CH3CH2Br + OH ⇾ CH3CH2OH + Br

rate ∝ [OH] [CH3CH2Br]

We can write a rate law for the reaction:

rate = k [OH] [CH3CH2Br]

where k is the rate constant.

The value of the rate constant, k, is found experimentally and its value depends on the size of the molecules, their speed and the fraction of collisions which have both the correct orientation and sufficient energy to overcome the activation enthalpy, Ea, for the reaction. You can remind yourself about all these factors here.

We can determine the rate of the reaction by measuring how the concentration of either the reactants (CH3CH2Br and OH) or products (CH3CH2OH and Br) changes over time.

We can write a rate equation for any chemical reaction once we have found out experimentally how the rate depends on the concentration of the reactants – you can’t predict how the rate depends on the concentration of a reactant from the balanced / stoichiometric equation.

e.g. CH3Br + OH ⇾ CH3OH + Br

  • experiments show that the rate depends on the concentration of both reactants, [CH3Br] and [OH]
  • the reaction is said to be first order with respect to CH3Br, first order with respect to OH and second order overall
  • although each concentration is raised to the power of the order of that reactant in the rate equation, we don’t usually put in the ‘1’ in so this rate equation would look like

rate = k [CH3Br] [OH]

e.g. BrO3 + 5Br + 6H+ ⇾ 3Br2 + 3H2O

  • experiments show that the rate equation for this reaction is

rate = k [BrO3] [Br] [H+]2

  • the reaction is first order with respect to the bromate(V) ion, first order with respect to the bromide ion and second order with respect to the hydrogen ion. It is fourth order overall.

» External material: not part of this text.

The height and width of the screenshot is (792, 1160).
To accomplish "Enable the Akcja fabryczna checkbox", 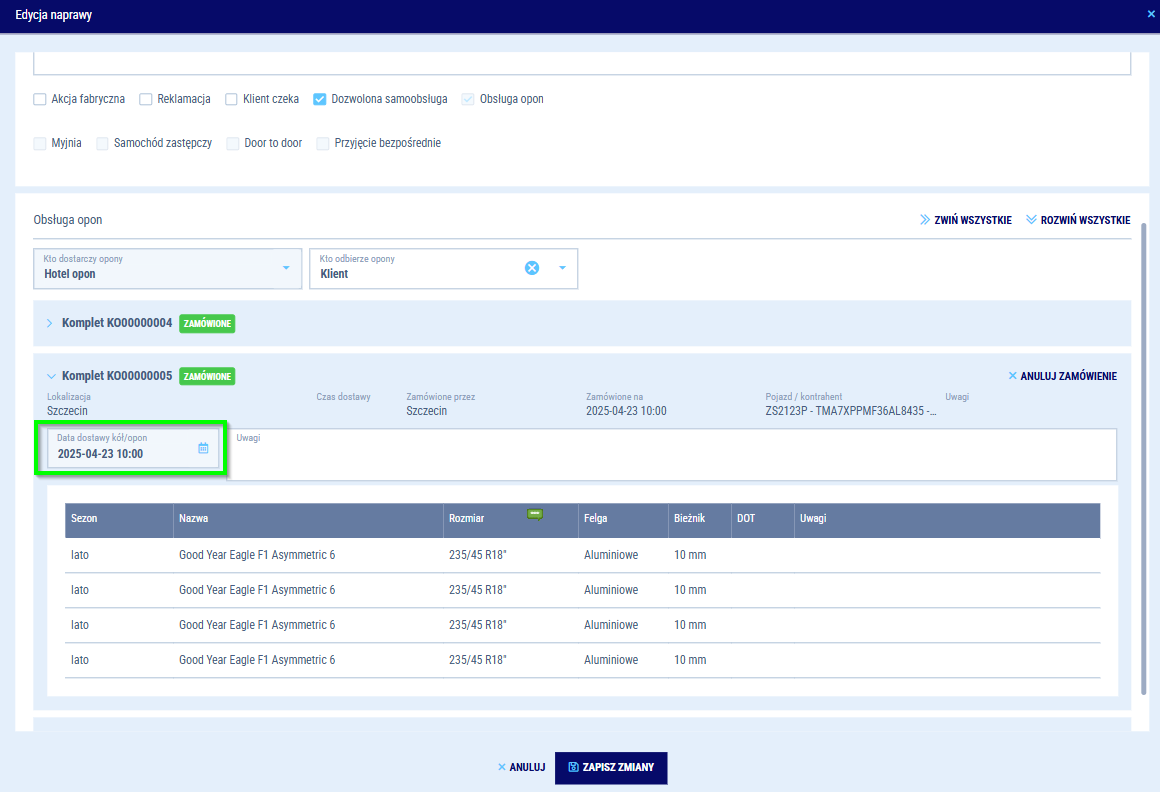I will (x=40, y=99).
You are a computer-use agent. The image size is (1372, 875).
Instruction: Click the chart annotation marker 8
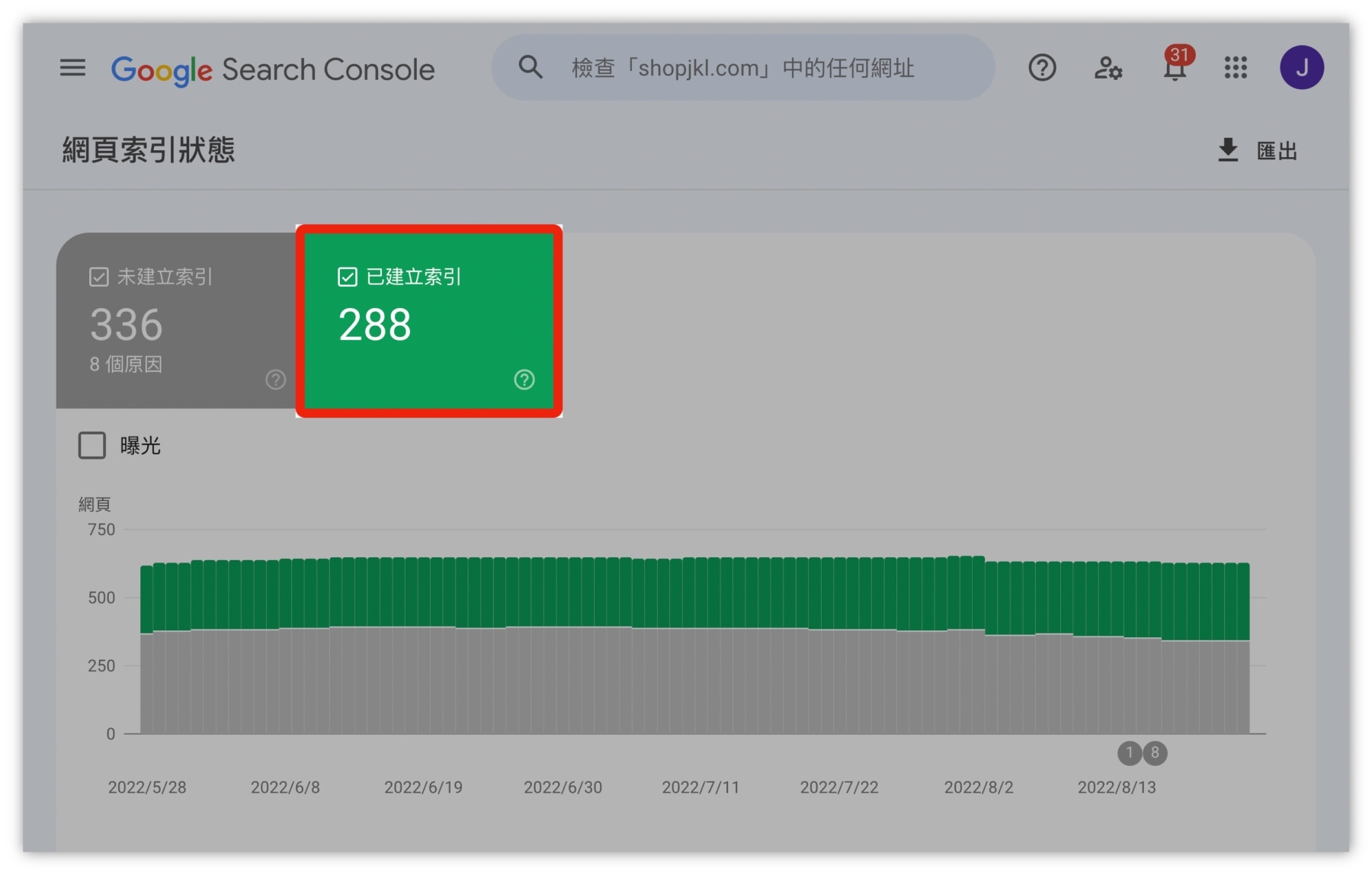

e.g. CH3CH2I + OH ⇾ C2H4 + I + H2O

  • experiments show that the rate equation for this reaction is

rate = k [CH3CH2I]

  • the reaction is first order with respect to iodoethane, zero order with respect to the hydroxide ion and first order overall
  • this tells us that the rate of the reaction does not depend on the [OH]. The mechanism for this reaction has several steps and although the hydroxide ion is involved at some stage (it is a reactant after all), it is not involved in the key rate determining step – more on this later!

Essentially, if the reaction is first order with respect to a reactant, then doubling the concentration of that reactant will double the rate of the reaction.

The gradient of the line of best fit (Δ initial rate / Δ concentration) gives us a value for the rate constant, k.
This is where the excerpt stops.